■ **GIVEN PASSAGE**
* begin *

Managed Agents

Overview

Managed Web Search Agents are turn‑key data‑extraction agents operated by Nimble. Unlike generic crawlers, Nimble’s Web Search Agents render websites, follow links and interpret dynamic pages – even those personalized or localized – to produce clean, structured data in real time. These agents act as a complete ETL layer, browsing, parsing and streaming high‑quality data directly into your analytics or AI stack. Managed Agents are fully maintained by Nimble: infrastructure, scaling and monitoring are handled for you. The service provides real‑time data feeds backed by an SLA, schema and logic updates, and 24×7 monitoring. Because the agents are customized for you, they deliver deeper, more reliable web intelligence than one‑size‑fits‑all scrapers. What’s included:

Fully managed infrastructure and execution: Nimble maintains the agent fleet, proxy management and headless browsers, ensuring reliable operation and scalability.
Real‑time, structured data: Agents interpret pages rather than simply downloading HTML, rendering JavaScript, following links and adapting to personalised or localized content .
24/7 monitoring and issue resolution: Dedicated operations teams monitor agents around the clock to detect and remediate failures quickly.
SLA‑backed delivery: Guaranteed process initiation, infrastructure availability and issue response times (see SLA section).
Schema and logic maintenance: Nimble updates extraction logic and schema definitions as websites change, so your pipelines stay current.

Integration Guide

This section explains how to configure inputs and outputs, provision cross‑account access and schedule your agent.

Input Configuration

S3 path structure

Agents accept input files from your designated Amazon S3 bucket. Organize uploads using a date‑partitioned path, replacing <bucket‑name> and <agent‑name> with your values:

s3://<bucket-name>/input/<agent-name>/dt=YYYY-MM-DD/<filename>.<ext>

For example, to deliver a CSV file on 01 January 2026 for an agent named product-search, the full path would be:

s3://nimble-customer-data/input/product-search/dt=2026-01-01/products.csv

AWS Role Provisioning

To allow Nimble to read your input bucket and write results back, you need to create cross‑account IAM roles. The AWS Knowledge Center describes two options for granting cross‑account access: using IAM policies and bucket policies or using roles . The simplest pattern for Agents is to create a read‑only IAM role in your AWS account for inputs and a write‑only IAM role for outputs. Each role’s trust policy should allow the Nimble AWS account (provided during onboarding) to assume the role.

* end *

■ **WHAT TO WORK ON**
- a) According to the Managed Agents page, what kind of IAM role should you create in your AWS account for outputs?
- b) Using the Managed Agents page, explain why you need to create cross-account IAM roles.
- c) Continue the Managed Agents page from its last sentence.

■ **DATA EXCERPT**
* begin *

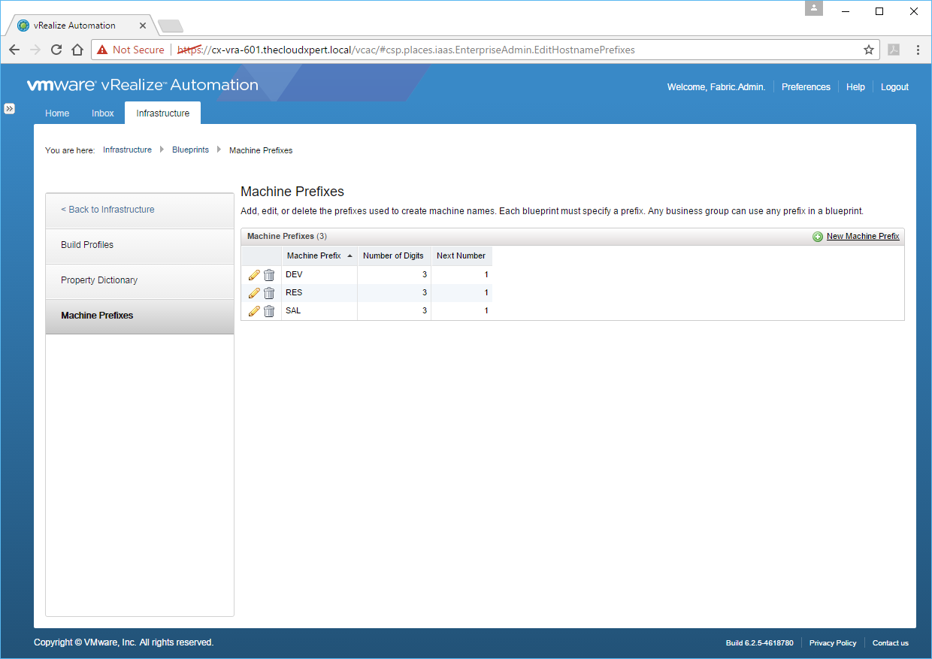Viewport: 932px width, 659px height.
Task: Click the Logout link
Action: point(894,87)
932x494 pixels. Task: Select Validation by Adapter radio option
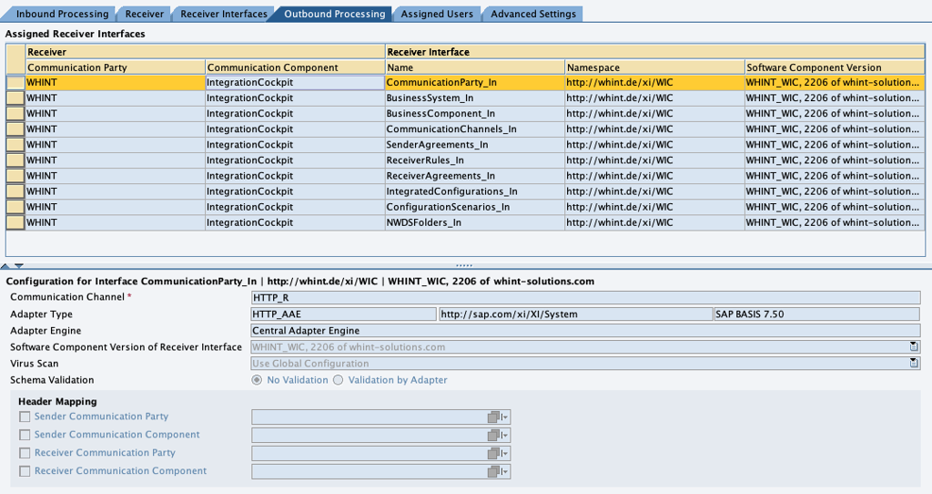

* end *

■ **ANSWER LIST**
- a) A write-only IAM role.

- b) Cross-account IAM roles let Nimble read your input bucket and write results back. Each role's trust policy allows the Nimble AWS account, which you receive during onboarding, to assume the role.

- c)
Create an IAM role for input files. Grant the role s3:GetObject and s3:ListBucket permissions on the input prefix. A minimal policy might look like:

{
  "Version": "2012-10-17",
  "Statement": [
    {
      "Effect": "Allow",
      "Action": ["s3:GetObject", "s3:ListBucket"],
      "Resource": [
        "arn:aws:s3:::<your-input-bucket>",
        "arn:aws:s3:::<your-input-bucket>/input/*"
      ]
    }
  ]
}

Use a trust policy to permit Nimble’s AWS account (shared during onboarding) to assume this role .

Create an IAM role for output files. Grant the role s3:PutObject and s3:ListBucket permissions on the output prefix. For example:

{
  "Version": "2012-10-17",
  "Statement": [
    {
      "Effect": "Allow",
      "Action": ["s3:PutObject", "s3:ListBucket"],
      "Resource": [
        "arn:aws:s3:::<your-output-bucket>",
        "arn:aws:s3:::<your-output-bucket>/output/*"
      ]
    }
  ]
}

Add Nimble as a trusted entity. In each role’s trust policy, specify Nimble’s AWS account ID and external ID, which you will receive during onboarding. This allows the Nimble service to assume the role without granting broader access.
Share the role ARNs. Provide the Amazon Resource Names (ARNs) of the roles to your Nimble account team so the service can be configured to use them.

Using cross‑account roles instead of access keys improves security and auditing. For more details on cross‑account S3 access, see AWS’s guidance on using bucket policies and IAM roles.

Supported Input Formats

Format	Extension	Notes
CSV	`.csv`	UTF‑8 encoding required; must include a header row.
Parquet	`.parquet`	Preferred for large data sets due to columnar storage.
JSON Lines	`.jsonl`	One JSON object per line

Input File Requirements

Required fields: Your file must include all fields defined in the agent’s input schema. Fields should be named exactly as specified (case‑sensitive) to avoid ingestion errors.
File size: Maximum 1 GB per file.
Empty files: Empty files are ignored. Each file must contain at least one valid record.

Output Configuration

S3 Path Structure

Agents deliver results to your output bucket in an hourly partitioned structure. When you choose cloud delivery, Nimble writes directly to your S3 bucket, so you must grant the output IAM role the s3:PutObject and s3:ListBucket permissions described above. The general path pattern for S3 output is:

s3://<bucket‑name>/output/<agent‑name>/dt=YYYY‑MM‑DD/hr=HH/<filename>.<ext>

For instance, if your agent is named product-search and it delivers results at 14:00 UTC on 01 January 2026, the output might be saved to:

s3://nimble-customer-data/output/product-search/dt=2026-01-01/hr=14/results_001.parquet

Supported Output Formats

The default output format is Parquet. Additional formats may be enabled upon request.

Format	Extension	Best For
Parquet	`.parquet`	Columnar analytics and data warehouses (e.g., Databricks, Snowflake).
CSV	`.csv`	Integration with spreadsheet tools or simple pipelines.
JSON Lines	`.jsonl`	Streaming ingestion and API integrations.

File Naming Convention

Output files follow this naming pattern:

<agent-name>_<batch-id>_<sequence>.<ext>

agent‑name: Identifies which Agent produced the file.
batch‑id: A unique identifier for the processing batch. A single batch may produce multiple output files.
sequence: The sequence number of the file within the batch, padded to three digits (001, 002, etc.).
ext: The file extension (parquet, csv or jsonl).

Scheduling & cadence

Agents run on a schedule that you configure during onboarding. Schedules are defined using UTC time. Available cadences include:

Hourly: The agent executes once every hour.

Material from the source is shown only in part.